However, Maitland also was violating a Chapel Hill ordinance that regulates the size of temporary noncommercial signs on private property. His 20 square foot banner was larger than the six square feet allowed. So town officials made restaurant workers take it down.
The ordinance itself is innocuous. Its only purpose is to maintain the aesthetic quality of downtown Chapel Hill. Under normal circumstances, huge banners with slogans placed anywhere on Franklin Street would be considered an eyesore.
But as everyone knows, the last two weeks have been anything but normal. And this story has taken on a larger symbolic quality.
When residents heard about it, many supported Maitland and believed that the sign ordinance should be ignored in this time of tragedy.
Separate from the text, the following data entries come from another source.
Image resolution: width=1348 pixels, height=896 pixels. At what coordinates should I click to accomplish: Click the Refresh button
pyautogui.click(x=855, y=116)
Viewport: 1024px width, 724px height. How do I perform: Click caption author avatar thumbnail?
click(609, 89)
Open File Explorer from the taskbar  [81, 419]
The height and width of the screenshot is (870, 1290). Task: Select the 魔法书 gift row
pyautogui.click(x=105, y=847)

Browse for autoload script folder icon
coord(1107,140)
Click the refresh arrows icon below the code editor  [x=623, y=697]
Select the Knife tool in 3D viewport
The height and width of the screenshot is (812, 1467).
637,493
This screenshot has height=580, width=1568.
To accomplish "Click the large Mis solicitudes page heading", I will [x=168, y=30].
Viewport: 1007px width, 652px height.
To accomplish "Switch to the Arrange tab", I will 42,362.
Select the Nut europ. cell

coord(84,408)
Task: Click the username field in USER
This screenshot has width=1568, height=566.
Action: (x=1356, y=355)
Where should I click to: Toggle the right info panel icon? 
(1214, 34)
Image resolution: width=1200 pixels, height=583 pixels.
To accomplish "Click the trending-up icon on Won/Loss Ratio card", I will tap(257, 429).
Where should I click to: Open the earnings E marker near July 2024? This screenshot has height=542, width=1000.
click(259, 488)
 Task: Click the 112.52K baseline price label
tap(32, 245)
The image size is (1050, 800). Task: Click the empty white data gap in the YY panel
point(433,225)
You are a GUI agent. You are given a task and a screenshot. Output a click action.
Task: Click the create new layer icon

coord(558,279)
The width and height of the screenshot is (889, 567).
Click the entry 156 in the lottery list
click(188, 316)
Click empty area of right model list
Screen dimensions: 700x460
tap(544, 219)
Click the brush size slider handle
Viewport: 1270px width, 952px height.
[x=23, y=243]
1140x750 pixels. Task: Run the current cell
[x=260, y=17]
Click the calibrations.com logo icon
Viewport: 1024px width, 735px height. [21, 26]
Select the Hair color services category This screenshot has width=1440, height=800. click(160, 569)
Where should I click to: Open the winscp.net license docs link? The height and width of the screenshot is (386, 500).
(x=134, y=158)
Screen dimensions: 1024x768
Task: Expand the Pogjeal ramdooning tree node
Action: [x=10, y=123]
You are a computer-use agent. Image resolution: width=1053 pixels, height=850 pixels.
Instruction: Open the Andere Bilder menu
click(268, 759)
Conservative talking heads Rush Limbaugh and G. Gordon Liddy set their sights on Chapel Hill, criticizing the notoriously liberal town for forcing Maitland to remove the sign and leaping to a broader discussion of freedom of speech.
So last Wednesday, Chapel Hill Mayor Rosemary Waldorf got the unanimous support of the Chapel Hill Town Council in her request to ignore the ordinance for an "indefinite amount of time."
The right thing to do?
Absolutely not.
When local governments enact ordinances, they aren't meant to be applied arbitrarily, when the time is convenient.